- _Text shown_:
▬▬▬

Problem solving 101: 7 signs it’s time to stop what you’re doing

Ian Lurie

A big part of problem solving is stepping away from the problem. Whether you’re writing code, writing a book or trying to figure out why a web site isn’t generating sales, there comes a point where your brain over-saturates and needs a good wringing out.

Here are some common signs you need a break:

  1. You think trying that same thing for a 40th time will fix the problem. It won’t.
  2. You’ve begun giggling at the thought of world-ending asteroids. Or am I the only one who does this? I just said too much, didn’t I…
  3. You find yourself staring off into space, thinking of nothing. That’s your brain telling you to take a break. So take it.
  4. You’re obsessing about the trivial: Did you just spend 30 minutes trying to get every last fingerprint off your monitor? Yeah. Again, that’s your brain telling you to cut it out. Listen to your brain! It’s got all your marbles.
  5. The problem is no longer the problem. Say you’re trying to figure out the best way to make an Excel spreadsheet to calculate total sales for 2003. You’ve worked on it for hours. Somewhere around hour 2, though, you started looking for the ideal font. That’s now sucked up all your brain power. Time to reboot—walk away, refocus on the core problem (the math) and deal with the formatting later.

▬▬▬

- _Data lines_:
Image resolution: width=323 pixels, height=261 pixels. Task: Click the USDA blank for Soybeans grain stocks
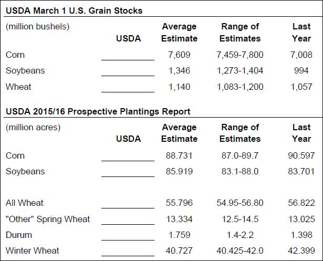pyautogui.click(x=128, y=72)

▬▬▬

- _What to do_:
a. Could you write out the stretch of the problem-solving article from "2. You’ve begun" through "the formatting later.", word for word?
b. Can you write what comes next in the article on signs it's time to take a break, picking up right after its final sentence?

- _Outputs_:
a.
2. You’ve begun giggling at the thought of world-ending asteroids. Or am I the only one who does this? I just said too much, didn’t I…
  3. You find yourself staring off into space, thinking of nothing. That’s your brain telling you to take a break. So take it.
  4. You’re obsessing about the trivial: Did you just spend 30 minutes trying to get every last fingerprint off your monitor? Yeah. Again, that’s your brain telling you to cut it out. Listen to your brain! It’s got all your marbles.
  5. The problem is no longer the problem. Say you’re trying to figure out the best way to make an Excel spreadsheet to calculate total sales for 2003. You’ve worked on it for hours. Somewhere around hour 2, though, you started looking for the ideal font. That’s now sucked up all your brain power. Time to reboot—walk away, refocus on the core problem (the math) and deal with the formatting later.

b.
  6. You’re getting cranky. Joke all you want, but I’m not a naturally cranky person. I’m a little gruff, maybe sarcastic. If I start sounding whiny, it’s definitely time to push back from the keyboard.
  7. You’re driving over the mountain instead of around it. Look at what you’re doing. No, really look. Are you doing this the hard way? Is there an easier alternative? Unless there’s a benefit to the tougher solution, you’re wasting energy. take a breather.

I’m one of the worst at this, by the way. I’ve been putting a lot of time into coding lately, I’ve found a pattern:

  1. I plan out the app I’m writing.
  2. I start writing it.
  3. Something trivial, like replacing all instances of “buh” in a paragraph, or grabbing one number from an API, leads to utter brain gridlock.
  4. I fight the desire to hit my computer with a desk chair.
  5. I walk away for a while.
  6. I solve the problem.

Don’t be me. Take a break around step 3, and you’ll be far better off.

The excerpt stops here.